スマートフォンに関しては、機能面での差別化が難しくなっている。アップルのiPhoneも、中国のファーウェイの製品も機能はそう変わらない。機能面で人々を「あっ!」と驚かせる仕掛けは少なくなり、今後は価格競争が進みやすい。従来の規格に基づいたセンサー等の部品価格にも下押し圧力がかかるだろう。これまではスマートフォン向けの需要がソニーの業績を支えたが、その発想で今後の成長を実現することができるか、不確実性が高まっている。
■ソニーの業績ピークアウト懸念
4月27日に行われたソニーの業績説明会では、すでに同社の業績がピークを迎えた可能性が示された。
まず、2017年度通期の営業利益は7,349億円に達し、前年度から155%程度増加した。これは、20年ぶりの過去最高益の更新だ。背景には、半導体事業の営業利益が増加したことがある。その他の事業セグメントのなかで利益率が高いのは金融である。この2つの事業分野に比べると、ウォークマンやトリニトロンテレビで一世を風靡した家電分野の貢献は小さい。携帯電話事業は営業赤字だ。事実上、ソニーはコンシューマー・エレクトロニクス企業よりも、半導体(部品)メーカーとしての存在感が強くなっている。
通期で見るとソニーは絶好調に見えるが、1〜3月期の四半期決算に焦点を当てると、状況はやや異なる。営業利益は222億円と前年同期から722億円の減益となった。17年10〜12月期の営業利益が3,508億円であったことを踏まえると、17年末までソニーの業績は拡大した。一方、年明け以降、収益力は低下している。これだけ利益が落ち込んだということは、市場環境が変化していると考えるべきだ。
18年度の業績見通しに関しては、営業利益は6,700億円と予想されている。この背景には半導体事業での減益見通しがある。同社の資料では、円高などが減益の要因と記されているが、それだけではないだろう。
減益見通しの背景には、これまでのような半導体需要が見込みづらいという経営陣の予測があるはずだ。実際、そうした懸念は高まりつつある。半導体市場で存在感の大きい韓国や台湾メーカーの株価は上値の重い展開が続いている。この2つの国の株価動向は、世界の半導体需要を反映して形成されやすいといわれている。

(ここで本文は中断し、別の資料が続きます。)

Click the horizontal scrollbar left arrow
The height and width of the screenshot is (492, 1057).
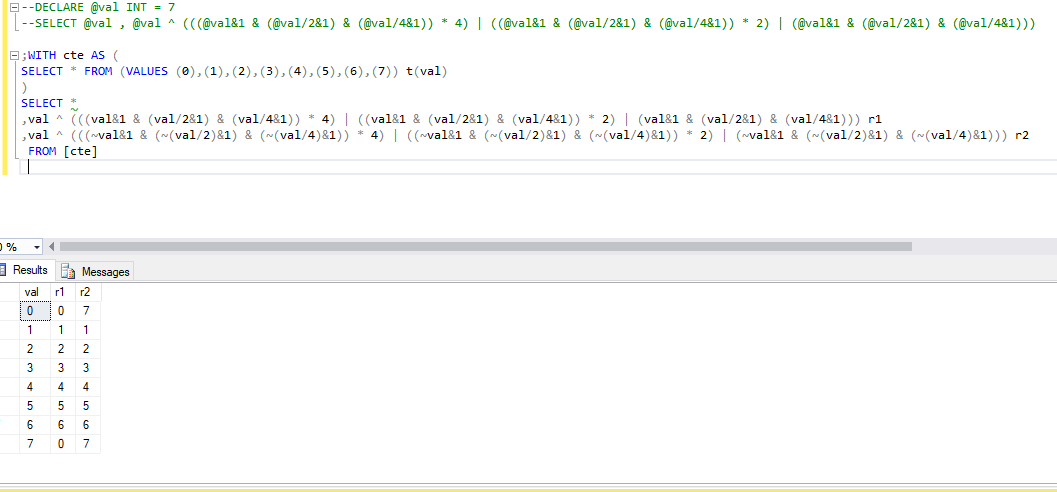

これらを併せて考えると、17年にソニーは業績のピークを迎え、すでに増益のモメンタム(勢い)は低下に転じた可能性が高い。
■コモディティー化するスマートフォン
ソニーをはじめとする半導体メーカーにとってのリスクは、これまでの半導体需要をけん引してきたスマートフォンの価格が低下し、半導体そのものの価格にも下押し圧力がかかる展開が現実のものとなることだろう。半導体以外に収益を確保できる事業があればよいが、ソニーにはそれが見当たらない。
世界のスマートフォン市場では、“コモディティー化”が進みつつある。コモディティー化とは、プロダクトの機能やデザイン面での差別化が難しくなり、価格競争が進みやすいということだ。端的に言えば、メーカーは違っても、機能、使った際の満足感は大して変わらなくなっている。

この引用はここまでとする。